### Written problem 1:
Answer these questions using the Phase 4 write-up:
(a) How many lines long is scan_html.py?
(b) Which Java library is named as the equivalent of BeautifulSoup?
(c) Up to how many levels up the DOM tree does _selector() walk?

Phase 4: Porting 16 HTML issue detectors from BeautifulSoup to Jsoup

Phase 4 is the scan pipeline — scan_html.py, 780 lines, 16 issue detectors, the most-used operation in the whole application. Every time you click Scan in the editor, this code runs. Porting it removes three more JEP bridge calls and makes the scan endpoint entirely Java-backed.

16 HTML issue detectors — scan_html.py ported to ScanHtml.java

The 16 detectors span four categories: image issues (lazy-load artefacts, tracking pixels, missing files), embed issues (empty iframes, unreplaced Gists), code block issues (no newlines, linenumber tables, span-tokenised DRL), and text issues (WordPress chrome, html2text adjacency). Each one has a type, a severity (ERROR or WARN), a human-readable detail string, and a CSS selector targeting the problematic element for in-browser highlighting.

BeautifulSoup to Jsoup — the API is remarkably similar

The first question when porting DOM manipulation Python is always: what’s the Java equivalent of BeautifulSoup? The answer is Jsoup, and it’s a closer match than you might expect.

BeautifulSoup vs Jsoup — the API comparison

CSS selector syntax is identical — .entry-header, img[src], script[src*=gist] all work in both libraries. The attribute API differs only in name: img.get('src', '') becomes img.attr("src") (which returns "" for absent attributes rather than requiring a default). Class lists are img.get('class', []) in Python versus img.classNames() returning a Set<String> in Java.

The one genuine difference: text node handling. BeautifulSoup’s next_sibling returns a NavigableString for text; Jsoup’s nextSibling() returns a Node which might be a TextNode. In practice this is one instanceof check:

# Python
sib = tag.next_sibling
if isinstance(sib, NavigableString) and sib and not sib[0].isspace():
    adjacent_char = sib[0]

// Java
Node sib = tag.nextSibling();
if (sib instanceof TextNode tn) {
    String text = tn.getWholeText();
    if (!text.isEmpty() && !Character.isWhitespace(text.charAt(0))) {
        char adjacent = text.charAt(0);

Java 16+ pattern matching (instanceof TextNode tn) makes this concise. Everything else in the scan logic is a near-literal translation.

The CSS selector generator

One of the more interesting pieces in scan_html.py is _selector() — it generates a CSS selector for any element so the browser can highlight it in the HTML editor. The logic walks up to 6 levels up the DOM tree, using :nth-of-type() when siblings share the same tag name.

# Python — _selector()

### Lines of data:
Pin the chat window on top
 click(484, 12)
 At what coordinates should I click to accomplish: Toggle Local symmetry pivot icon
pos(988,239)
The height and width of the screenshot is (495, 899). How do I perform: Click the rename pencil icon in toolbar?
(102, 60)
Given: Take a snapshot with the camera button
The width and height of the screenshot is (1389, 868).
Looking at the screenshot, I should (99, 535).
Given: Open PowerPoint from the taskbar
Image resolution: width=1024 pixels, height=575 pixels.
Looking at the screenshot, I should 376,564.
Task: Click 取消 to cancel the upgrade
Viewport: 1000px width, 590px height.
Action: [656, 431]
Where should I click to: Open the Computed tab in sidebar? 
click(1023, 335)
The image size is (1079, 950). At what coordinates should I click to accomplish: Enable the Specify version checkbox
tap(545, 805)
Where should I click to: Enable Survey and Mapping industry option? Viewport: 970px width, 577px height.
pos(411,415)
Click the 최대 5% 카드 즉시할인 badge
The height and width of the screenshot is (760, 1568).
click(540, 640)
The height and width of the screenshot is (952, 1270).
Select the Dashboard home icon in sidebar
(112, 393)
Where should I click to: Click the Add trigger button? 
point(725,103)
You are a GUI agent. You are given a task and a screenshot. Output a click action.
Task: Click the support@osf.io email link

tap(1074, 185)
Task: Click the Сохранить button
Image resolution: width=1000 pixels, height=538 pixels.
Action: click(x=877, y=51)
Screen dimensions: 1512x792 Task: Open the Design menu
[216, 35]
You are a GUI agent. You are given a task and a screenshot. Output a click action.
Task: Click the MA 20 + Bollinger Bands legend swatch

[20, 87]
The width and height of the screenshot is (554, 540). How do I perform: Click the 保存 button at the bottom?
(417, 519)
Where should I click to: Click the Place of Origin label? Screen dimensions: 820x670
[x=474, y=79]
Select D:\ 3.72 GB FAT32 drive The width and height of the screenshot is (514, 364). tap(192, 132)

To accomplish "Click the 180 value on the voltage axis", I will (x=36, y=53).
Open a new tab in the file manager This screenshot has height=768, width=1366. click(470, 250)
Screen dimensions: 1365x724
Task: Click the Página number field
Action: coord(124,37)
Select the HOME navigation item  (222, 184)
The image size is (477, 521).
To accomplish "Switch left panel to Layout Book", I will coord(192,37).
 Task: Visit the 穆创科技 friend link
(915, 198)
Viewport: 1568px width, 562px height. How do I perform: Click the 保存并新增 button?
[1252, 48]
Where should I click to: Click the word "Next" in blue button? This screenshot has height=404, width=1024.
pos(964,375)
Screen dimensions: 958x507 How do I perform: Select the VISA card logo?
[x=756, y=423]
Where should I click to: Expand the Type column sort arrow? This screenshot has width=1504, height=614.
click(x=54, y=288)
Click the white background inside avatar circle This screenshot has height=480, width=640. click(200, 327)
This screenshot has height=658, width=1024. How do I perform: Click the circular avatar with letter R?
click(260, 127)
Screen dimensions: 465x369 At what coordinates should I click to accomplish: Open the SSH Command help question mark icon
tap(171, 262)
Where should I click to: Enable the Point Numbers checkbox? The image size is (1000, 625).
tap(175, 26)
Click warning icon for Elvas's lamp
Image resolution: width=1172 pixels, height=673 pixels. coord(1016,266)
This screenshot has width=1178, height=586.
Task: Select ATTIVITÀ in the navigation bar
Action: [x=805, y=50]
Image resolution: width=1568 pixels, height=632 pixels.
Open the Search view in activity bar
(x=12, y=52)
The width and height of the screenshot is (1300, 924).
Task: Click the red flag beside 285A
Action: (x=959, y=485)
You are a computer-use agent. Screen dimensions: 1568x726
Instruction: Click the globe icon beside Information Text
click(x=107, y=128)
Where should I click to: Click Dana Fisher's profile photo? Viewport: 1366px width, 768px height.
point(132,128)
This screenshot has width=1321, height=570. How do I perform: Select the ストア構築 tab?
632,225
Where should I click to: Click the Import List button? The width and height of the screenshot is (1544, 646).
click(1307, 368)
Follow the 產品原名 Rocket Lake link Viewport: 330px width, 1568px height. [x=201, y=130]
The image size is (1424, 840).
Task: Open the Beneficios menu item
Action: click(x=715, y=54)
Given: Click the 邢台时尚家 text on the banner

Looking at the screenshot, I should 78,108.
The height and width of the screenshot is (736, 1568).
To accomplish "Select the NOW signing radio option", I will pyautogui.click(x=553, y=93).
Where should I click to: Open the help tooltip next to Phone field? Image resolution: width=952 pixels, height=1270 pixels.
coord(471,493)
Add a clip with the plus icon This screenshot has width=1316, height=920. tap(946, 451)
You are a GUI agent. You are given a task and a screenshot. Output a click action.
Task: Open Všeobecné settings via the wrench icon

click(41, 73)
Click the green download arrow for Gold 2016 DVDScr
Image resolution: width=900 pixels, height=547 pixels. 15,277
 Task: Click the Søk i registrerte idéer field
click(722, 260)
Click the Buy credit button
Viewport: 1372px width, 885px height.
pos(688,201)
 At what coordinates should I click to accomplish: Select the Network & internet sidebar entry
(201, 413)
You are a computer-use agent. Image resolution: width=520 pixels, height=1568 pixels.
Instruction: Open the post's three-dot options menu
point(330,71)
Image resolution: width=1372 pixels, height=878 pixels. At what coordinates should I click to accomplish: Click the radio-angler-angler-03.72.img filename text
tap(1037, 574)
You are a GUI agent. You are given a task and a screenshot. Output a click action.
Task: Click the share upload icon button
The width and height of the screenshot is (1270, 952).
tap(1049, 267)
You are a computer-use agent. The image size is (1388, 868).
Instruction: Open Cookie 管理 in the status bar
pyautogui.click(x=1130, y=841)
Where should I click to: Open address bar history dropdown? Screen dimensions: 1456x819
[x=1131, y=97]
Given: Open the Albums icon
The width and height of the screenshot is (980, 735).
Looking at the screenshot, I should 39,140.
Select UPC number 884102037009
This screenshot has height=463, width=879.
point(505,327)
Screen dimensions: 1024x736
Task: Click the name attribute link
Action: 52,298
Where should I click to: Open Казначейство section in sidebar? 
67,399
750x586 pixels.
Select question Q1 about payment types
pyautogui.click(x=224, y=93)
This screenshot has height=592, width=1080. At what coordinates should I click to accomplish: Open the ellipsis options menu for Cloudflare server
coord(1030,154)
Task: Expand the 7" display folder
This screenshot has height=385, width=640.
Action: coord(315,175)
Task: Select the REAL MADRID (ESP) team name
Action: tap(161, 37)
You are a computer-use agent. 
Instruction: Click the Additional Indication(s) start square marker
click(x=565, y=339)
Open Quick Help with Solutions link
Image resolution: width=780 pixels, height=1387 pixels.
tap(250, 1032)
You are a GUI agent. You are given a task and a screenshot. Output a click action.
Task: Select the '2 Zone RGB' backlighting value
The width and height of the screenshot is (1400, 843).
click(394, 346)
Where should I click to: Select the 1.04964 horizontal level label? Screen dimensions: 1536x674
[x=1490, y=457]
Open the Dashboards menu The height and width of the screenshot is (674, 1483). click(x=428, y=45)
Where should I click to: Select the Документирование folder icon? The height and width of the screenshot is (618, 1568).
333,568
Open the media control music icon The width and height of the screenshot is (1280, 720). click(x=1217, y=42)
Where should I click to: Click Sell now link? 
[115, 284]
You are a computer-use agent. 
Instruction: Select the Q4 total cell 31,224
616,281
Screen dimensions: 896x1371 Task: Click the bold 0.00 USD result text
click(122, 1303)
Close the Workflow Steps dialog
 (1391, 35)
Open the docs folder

### Written problem 2:
Update the records from their first line through the line containing "will (x=36, y=53)." by replacing "Viewport" with "Screen size", keeping everything else unchanged. Return only those lines.

### Solution 1:
(a) 780 lines
(b) Jsoup
(c) 6 levels

### Solution 2:
Pin the chat window on top
 click(484, 12)
 At what coordinates should I click to accomplish: Toggle Local symmetry pivot icon
pos(988,239)
The height and width of the screenshot is (495, 899). How do I perform: Click the rename pencil icon in toolbar?
(102, 60)
Given: Take a snapshot with the camera button
The width and height of the screenshot is (1389, 868).
Looking at the screenshot, I should (99, 535).
Given: Open PowerPoint from the taskbar
Image resolution: width=1024 pixels, height=575 pixels.
Looking at the screenshot, I should 376,564.
Task: Click 取消 to cancel the upgrade
Screen size: 1000px width, 590px height.
Action: [656, 431]
Where should I click to: Open the Computed tab in sidebar? 
click(1023, 335)
The image size is (1079, 950). At what coordinates should I click to accomplish: Enable the Specify version checkbox
tap(545, 805)
Where should I click to: Enable Survey and Mapping industry option? Screen size: 970px width, 577px height.
pos(411,415)
Click the 최대 5% 카드 즉시할인 badge
The height and width of the screenshot is (760, 1568).
click(540, 640)
The height and width of the screenshot is (952, 1270).
Select the Dashboard home icon in sidebar
(112, 393)
Where should I click to: Click the Add trigger button? 
point(725,103)
You are a GUI agent. You are given a task and a screenshot. Output a click action.
Task: Click the support@osf.io email link

tap(1074, 185)
Task: Click the Сохранить button
Image resolution: width=1000 pixels, height=538 pixels.
Action: click(x=877, y=51)
Screen dimensions: 1512x792 Task: Open the Design menu
[216, 35]
You are a GUI agent. You are given a task and a screenshot. Output a click action.
Task: Click the MA 20 + Bollinger Bands legend swatch

[20, 87]
The width and height of the screenshot is (554, 540). How do I perform: Click the 保存 button at the bottom?
(417, 519)
Where should I click to: Click the Place of Origin label? Screen dimensions: 820x670
[x=474, y=79]
Select D:\ 3.72 GB FAT32 drive The width and height of the screenshot is (514, 364). tap(192, 132)

To accomplish "Click the 180 value on the voltage axis", I will (x=36, y=53).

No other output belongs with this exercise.